Growing Blackberries in Arizona

Every May, I always look forward to one of the most successful crops in my backyard. Amazingly enough, the blackberry thrives well here. Of course, you have to give it proper soil, nutrients, and plenty of water. But in the end, it’s all worth the effort and investment.


I have tried several varieties of blackberries, including Apache, Brazos, Black Satin, and Roseborough. Out of those, the Roseborough does the best, growing canes 6-8′ tall and producing tons of huge 1+” fruits. Some are almost as big as a golf ball! The only drawback is the numerous thorns that get in the way during maintenance and harvesting tasks.

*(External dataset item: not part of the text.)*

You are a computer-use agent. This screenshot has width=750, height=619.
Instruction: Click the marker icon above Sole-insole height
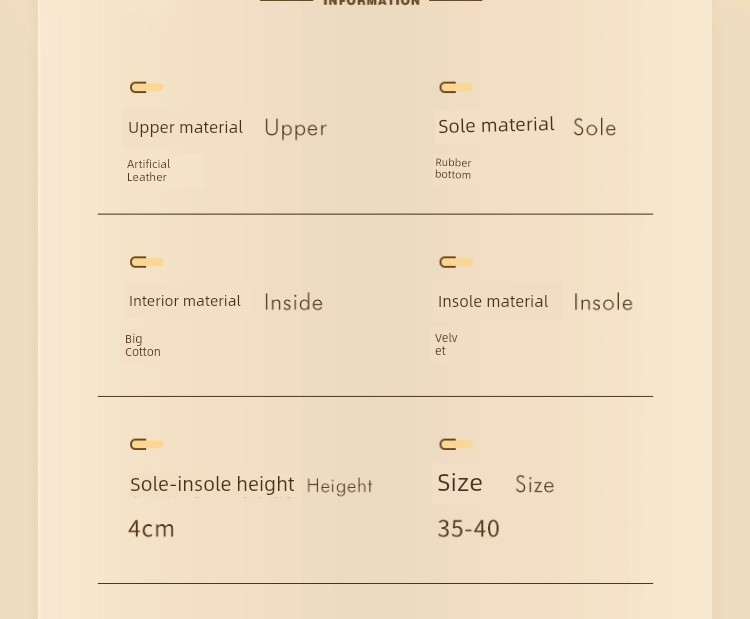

So, in exchange for some sweat and blood (literally), I get rewarded with this:

I should also mention that I have a small row of boysenberries that also thrive very well in this hot weather. The fruit is not as large as the blackberry, but the flavor is much more complex. These also ripen during the same time as the blackberry:

The funny thing is most people have heard of the boysenberry, but have you actually ever seen fresh boysenberries at your local supermarket? Probably not. In fact, i’ll bet you a large sum of money you have never seen them before. Why? These are extremely fragile when picked off the plant. In fact, I usually end up accidentally squeezing about 25% of them during harvest time. Can you imagine a farmer trying to pick hundreds of acres of these by hand and spending extra care in not damaging them? Good luck. If you’re interested in trying a fresh boysenberry, drop me a line during the month of May and i’ll be happy to share. I have plenty to go around!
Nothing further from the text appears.